The following are examples of deals in these sectors:

  1. in April 2016, Bankinter (a Spanish bank) acquired the retail and insurance business of Barclays Portugal for approximately €160 million;
  2. in December 2016, Real Vida Seguros (pertaining to the Portuguese Patris group) acquired both a controlling stake in Banif Pensões from Oitante and 100 per cent of Finibanco Vida from Montepio Geral;
  3. in February 2017, the Chinese conglomerate Fosun completed the acquisition of a 24 per cent stake in Millennium BCP for a global investment of €549 million (see above);
  4. also in February 2017, Caixabank successfully completed its takeover of Banco BPI, raising its stake from 45 to 84.5 per cent, for €645 million;
  5. in October 2017, Lone Star completed the acquisition of 75 per cent of Novo Banco, a bank that resulted from the transfer of part of Banco Espírito Santo's businesses after its collapse in August 2014, for a global investment of €1 billion. Portugal's bank resolution fund retained the remaining 25 per cent of Novo Banco;
  6. in May 2018, Santander Totta (a Spanish bank) acquired Banco Popular Portugal for €1;
  7. in June 2019, Deutsche Bank completed the sale of the retail, private and commercial client business of its Portuguese branch to the Spanish bank Abanca;
  8. in July 2019, Generalli acquired the insurance group Tranquilidade from Apollo for €600 million;
  9. in October 2019, Novo Banco completed the sale of the insurance company GNB Vida to Bankers Insurance Holdings, a company held by Apax Partners (Global), for €168 million; and
  10. in October 2020, Novo Banco, together with its subsidiaries Banco Best and GNB Gestão de Ativos, signed an agreement for the sale of its 25 per cent stake in GNB – Companhia de Seguros, a non-life insurance company, to Crédit Agricole Assurances, for €15.9 million.

ii Energy sector

The energy sector has also been particularly active in the past few years.

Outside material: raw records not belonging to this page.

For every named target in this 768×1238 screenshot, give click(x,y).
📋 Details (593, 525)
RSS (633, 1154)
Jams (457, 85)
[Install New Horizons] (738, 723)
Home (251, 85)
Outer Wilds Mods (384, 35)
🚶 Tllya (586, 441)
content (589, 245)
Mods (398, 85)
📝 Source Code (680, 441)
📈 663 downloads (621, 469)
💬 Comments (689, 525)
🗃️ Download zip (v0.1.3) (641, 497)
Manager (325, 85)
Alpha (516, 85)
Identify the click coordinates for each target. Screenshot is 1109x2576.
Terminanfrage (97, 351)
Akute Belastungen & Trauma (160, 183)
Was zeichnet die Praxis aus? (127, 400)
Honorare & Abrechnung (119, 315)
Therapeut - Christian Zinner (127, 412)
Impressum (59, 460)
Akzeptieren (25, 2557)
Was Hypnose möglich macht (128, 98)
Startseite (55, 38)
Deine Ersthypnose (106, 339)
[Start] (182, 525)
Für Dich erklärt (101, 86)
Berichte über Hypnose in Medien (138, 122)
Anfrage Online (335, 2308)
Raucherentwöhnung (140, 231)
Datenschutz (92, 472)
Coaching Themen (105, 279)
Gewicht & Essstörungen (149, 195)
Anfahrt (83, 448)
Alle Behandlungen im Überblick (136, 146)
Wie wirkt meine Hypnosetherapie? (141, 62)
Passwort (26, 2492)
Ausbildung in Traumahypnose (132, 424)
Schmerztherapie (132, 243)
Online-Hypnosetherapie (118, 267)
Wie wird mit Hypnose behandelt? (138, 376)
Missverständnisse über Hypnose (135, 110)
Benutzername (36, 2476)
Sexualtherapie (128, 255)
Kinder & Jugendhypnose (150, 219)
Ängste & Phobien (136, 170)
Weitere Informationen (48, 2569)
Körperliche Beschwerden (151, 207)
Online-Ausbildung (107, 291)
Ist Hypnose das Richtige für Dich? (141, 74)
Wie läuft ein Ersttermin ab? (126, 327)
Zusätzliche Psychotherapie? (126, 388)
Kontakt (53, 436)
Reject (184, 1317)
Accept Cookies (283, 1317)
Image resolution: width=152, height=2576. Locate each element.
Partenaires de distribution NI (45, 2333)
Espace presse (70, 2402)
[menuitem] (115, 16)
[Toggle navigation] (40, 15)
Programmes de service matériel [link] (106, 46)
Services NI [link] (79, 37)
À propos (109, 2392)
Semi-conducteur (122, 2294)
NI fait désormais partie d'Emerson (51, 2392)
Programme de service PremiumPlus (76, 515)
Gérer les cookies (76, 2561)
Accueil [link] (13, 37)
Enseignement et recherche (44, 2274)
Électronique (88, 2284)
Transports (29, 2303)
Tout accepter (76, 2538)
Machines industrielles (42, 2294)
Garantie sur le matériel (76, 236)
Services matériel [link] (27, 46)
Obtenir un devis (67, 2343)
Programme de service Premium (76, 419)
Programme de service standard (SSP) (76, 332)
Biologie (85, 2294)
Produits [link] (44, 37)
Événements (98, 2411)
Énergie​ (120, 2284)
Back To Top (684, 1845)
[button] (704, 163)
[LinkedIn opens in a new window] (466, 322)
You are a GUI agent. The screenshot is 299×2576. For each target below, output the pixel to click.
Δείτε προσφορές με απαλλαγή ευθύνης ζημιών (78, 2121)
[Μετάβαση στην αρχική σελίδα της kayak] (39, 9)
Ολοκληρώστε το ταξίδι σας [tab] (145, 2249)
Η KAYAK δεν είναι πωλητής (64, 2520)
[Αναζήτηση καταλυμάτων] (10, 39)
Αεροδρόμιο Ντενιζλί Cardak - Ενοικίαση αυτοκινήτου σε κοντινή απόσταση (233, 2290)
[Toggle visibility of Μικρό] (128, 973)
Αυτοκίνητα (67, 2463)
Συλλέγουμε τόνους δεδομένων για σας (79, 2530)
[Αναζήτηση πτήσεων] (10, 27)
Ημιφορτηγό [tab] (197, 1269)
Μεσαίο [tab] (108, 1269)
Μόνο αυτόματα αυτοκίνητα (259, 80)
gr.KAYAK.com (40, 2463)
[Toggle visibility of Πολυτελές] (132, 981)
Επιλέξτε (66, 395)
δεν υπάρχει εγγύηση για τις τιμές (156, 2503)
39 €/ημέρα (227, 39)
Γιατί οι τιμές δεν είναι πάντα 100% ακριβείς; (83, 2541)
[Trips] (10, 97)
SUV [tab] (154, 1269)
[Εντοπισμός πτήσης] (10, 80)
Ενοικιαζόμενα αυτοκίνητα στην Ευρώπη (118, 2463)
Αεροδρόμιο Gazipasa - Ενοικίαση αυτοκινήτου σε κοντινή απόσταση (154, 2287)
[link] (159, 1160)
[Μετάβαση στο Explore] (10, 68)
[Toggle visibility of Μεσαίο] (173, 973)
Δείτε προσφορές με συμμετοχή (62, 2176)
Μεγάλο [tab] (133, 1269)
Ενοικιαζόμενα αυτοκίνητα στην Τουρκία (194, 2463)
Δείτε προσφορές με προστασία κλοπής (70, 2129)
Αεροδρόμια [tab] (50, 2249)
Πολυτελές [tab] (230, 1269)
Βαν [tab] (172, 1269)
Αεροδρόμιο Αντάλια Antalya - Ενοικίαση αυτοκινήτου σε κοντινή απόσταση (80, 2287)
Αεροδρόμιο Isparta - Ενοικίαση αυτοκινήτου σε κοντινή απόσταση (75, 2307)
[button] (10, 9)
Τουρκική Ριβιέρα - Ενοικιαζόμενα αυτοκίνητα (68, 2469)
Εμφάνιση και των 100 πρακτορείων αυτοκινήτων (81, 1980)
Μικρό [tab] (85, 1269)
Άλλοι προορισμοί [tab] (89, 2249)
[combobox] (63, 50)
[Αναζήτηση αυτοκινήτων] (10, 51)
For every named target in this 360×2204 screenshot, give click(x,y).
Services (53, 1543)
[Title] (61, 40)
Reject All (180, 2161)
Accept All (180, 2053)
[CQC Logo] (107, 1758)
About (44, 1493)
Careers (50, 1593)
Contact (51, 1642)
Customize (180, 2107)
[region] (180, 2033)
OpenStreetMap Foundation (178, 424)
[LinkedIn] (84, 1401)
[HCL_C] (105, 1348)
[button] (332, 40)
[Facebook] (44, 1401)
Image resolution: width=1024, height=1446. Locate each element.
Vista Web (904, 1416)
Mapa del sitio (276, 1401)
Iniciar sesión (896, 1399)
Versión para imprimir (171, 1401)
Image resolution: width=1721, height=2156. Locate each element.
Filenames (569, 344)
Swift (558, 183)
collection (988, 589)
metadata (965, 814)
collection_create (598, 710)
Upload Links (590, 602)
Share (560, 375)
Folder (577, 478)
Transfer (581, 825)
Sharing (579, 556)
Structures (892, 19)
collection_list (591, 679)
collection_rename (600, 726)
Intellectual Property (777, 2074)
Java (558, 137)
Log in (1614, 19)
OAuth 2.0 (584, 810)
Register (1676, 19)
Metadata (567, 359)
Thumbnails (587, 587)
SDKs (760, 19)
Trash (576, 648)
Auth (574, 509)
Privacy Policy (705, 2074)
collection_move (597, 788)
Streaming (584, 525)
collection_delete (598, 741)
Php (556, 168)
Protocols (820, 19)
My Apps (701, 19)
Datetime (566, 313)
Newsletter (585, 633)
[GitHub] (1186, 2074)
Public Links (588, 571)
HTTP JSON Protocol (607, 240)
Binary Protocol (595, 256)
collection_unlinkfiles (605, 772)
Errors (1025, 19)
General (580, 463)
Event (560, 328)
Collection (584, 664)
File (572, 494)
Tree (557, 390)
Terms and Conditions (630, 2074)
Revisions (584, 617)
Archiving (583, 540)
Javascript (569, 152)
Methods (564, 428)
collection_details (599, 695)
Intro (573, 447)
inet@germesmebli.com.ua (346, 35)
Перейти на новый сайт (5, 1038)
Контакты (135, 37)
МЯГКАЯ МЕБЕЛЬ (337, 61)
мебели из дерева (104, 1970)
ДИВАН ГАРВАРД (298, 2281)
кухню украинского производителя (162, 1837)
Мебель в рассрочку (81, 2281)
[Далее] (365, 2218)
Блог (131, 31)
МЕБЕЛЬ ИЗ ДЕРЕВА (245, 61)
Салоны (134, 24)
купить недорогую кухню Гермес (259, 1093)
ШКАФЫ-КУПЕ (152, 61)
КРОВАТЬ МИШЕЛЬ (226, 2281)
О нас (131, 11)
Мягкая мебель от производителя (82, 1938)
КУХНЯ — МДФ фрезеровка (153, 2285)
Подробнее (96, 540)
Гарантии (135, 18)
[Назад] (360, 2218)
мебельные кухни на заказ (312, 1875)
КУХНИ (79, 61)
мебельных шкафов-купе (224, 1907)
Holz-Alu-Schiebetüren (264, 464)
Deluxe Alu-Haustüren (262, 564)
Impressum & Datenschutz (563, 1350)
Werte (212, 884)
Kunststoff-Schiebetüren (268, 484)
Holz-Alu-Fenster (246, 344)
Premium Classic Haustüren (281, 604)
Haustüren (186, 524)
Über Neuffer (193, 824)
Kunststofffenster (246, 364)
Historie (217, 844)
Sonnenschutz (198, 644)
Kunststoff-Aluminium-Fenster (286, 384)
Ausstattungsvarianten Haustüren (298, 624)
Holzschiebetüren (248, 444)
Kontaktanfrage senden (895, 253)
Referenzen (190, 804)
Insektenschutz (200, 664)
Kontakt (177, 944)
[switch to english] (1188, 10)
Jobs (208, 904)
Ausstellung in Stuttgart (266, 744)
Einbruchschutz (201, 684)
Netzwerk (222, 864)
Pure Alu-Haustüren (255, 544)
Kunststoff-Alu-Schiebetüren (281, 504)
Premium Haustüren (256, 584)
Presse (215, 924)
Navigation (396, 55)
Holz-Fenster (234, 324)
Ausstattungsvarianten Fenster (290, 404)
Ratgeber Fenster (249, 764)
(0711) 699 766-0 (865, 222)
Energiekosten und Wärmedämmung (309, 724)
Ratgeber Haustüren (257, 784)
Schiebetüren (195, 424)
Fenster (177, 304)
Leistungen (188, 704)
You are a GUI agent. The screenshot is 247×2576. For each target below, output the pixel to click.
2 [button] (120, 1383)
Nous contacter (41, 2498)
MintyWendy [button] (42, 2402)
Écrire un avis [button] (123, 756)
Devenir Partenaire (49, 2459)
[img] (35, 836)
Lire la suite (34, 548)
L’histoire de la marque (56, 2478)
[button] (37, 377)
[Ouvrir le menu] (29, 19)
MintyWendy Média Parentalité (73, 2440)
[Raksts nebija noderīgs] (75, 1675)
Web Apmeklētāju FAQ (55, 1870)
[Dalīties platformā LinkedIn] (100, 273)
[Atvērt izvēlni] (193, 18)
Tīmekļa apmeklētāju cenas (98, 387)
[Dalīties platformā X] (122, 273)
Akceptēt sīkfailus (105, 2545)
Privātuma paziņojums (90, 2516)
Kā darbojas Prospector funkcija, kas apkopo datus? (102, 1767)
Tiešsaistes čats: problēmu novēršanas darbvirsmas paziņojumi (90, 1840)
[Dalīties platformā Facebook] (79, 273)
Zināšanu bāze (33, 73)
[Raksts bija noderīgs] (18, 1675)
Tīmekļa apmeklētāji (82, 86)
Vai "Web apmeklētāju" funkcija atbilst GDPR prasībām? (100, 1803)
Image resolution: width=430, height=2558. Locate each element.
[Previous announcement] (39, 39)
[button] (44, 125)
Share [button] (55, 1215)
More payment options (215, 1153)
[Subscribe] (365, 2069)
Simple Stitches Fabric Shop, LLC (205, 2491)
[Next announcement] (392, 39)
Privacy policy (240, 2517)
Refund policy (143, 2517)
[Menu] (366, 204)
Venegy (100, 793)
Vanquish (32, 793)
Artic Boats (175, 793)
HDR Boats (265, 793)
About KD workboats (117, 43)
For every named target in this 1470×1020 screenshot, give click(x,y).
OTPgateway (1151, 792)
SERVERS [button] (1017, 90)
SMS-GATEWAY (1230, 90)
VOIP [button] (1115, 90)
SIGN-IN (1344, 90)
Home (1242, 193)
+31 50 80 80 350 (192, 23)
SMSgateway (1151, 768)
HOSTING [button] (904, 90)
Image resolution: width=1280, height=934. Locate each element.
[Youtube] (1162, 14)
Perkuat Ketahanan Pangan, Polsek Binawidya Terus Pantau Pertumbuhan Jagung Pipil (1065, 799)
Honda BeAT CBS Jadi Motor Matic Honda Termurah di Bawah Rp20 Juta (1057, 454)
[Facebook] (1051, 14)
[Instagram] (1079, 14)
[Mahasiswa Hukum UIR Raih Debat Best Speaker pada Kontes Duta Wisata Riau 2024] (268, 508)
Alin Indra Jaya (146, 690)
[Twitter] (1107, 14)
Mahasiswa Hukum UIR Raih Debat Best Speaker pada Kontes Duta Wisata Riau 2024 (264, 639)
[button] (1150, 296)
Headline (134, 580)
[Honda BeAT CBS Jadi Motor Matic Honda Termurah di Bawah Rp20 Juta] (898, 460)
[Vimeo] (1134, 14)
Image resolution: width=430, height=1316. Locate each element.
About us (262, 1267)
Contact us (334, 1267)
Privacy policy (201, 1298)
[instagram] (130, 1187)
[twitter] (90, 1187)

As far as renewable energy is concerned, the past couple of years have seen some of the biggest wind asset portfolios being sold, including the sale of Iberwind to Chinese group Cheung Kong for €1 billion, the sale of Finerge to First State for €900 million and the sale of a stake in EDF Energies Nouvelles' wind business in Portugal to Lancashire County Pension Fund, all in 2015. In June 2018, New Finerge, the company that acquired the Finerge wind farm business in 2015, acquired five companies engaged in the wind sector. Finerge itself has been particularly active in growing through acquisitions: in 2021 it has acquired WTG Energias from WTG Corporation and has announced the acquisition of a wind portfolio from EDF and of a wind plant in Alcácer do Sal from Tecneira; in 2020 and 2019, Finerge completed a total of four deals in Portugal, including the acquisition of two wind asset portfolios from Martifer and SPEE. In March 2019, Total Eren acquired from Novenergia Fund the company Novenergia Holding Company, which owns, in particular, Generg, one of the biggest renewable energy players in Portugal that also has activities in six other European countries. Some relevant deals occurred in 2020, such as the sale of Iberwind to Ventient and the sale of EDP's portfolio of hydroelectric power plants from to Engie, Mirova and Predica (see above).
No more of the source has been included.